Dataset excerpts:
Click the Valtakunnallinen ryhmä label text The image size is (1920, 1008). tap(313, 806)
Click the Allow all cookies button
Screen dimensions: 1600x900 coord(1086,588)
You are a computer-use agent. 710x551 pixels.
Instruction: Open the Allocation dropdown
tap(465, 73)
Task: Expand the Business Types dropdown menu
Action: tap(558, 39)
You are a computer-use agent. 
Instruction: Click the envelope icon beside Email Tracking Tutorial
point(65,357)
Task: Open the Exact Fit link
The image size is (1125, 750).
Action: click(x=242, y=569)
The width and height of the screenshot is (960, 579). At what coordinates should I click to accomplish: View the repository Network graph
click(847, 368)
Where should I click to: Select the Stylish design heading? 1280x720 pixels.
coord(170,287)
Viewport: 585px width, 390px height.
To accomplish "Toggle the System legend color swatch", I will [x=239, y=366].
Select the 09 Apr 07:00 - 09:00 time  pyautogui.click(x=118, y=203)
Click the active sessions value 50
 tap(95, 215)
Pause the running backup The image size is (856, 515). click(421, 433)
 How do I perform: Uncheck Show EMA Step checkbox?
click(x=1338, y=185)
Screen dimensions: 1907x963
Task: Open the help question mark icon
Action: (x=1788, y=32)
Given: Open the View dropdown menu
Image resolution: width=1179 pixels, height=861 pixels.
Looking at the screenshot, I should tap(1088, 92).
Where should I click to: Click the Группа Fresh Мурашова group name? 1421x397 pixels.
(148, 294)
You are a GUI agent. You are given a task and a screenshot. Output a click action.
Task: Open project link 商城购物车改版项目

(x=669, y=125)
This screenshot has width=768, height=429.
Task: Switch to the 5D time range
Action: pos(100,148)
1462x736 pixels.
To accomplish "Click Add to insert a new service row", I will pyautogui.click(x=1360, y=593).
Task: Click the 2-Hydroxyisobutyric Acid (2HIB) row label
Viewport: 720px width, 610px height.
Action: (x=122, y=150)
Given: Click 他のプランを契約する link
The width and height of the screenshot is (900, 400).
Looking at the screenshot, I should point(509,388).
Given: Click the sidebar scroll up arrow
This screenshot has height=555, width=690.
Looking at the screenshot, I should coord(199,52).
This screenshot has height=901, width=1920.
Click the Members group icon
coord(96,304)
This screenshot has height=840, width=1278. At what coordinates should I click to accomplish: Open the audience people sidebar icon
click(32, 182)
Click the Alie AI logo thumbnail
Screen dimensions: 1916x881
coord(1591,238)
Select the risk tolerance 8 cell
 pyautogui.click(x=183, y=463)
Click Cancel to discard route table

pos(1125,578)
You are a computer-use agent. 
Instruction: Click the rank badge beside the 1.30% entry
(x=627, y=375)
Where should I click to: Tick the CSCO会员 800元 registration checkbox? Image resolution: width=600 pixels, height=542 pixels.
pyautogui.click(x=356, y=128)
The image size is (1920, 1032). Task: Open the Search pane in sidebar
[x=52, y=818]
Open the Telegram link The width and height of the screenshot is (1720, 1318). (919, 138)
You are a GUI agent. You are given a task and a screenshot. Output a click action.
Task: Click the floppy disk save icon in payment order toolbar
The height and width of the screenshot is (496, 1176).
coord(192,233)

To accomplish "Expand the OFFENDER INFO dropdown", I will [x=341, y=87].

Work order
Please retype exactly the line containing "The height and" and each line after it to the end of the records, and nothing more.

The answer
The height and width of the screenshot is (496, 1176).
coord(192,233)

To accomplish "Expand the OFFENDER INFO dropdown", I will [x=341, y=87].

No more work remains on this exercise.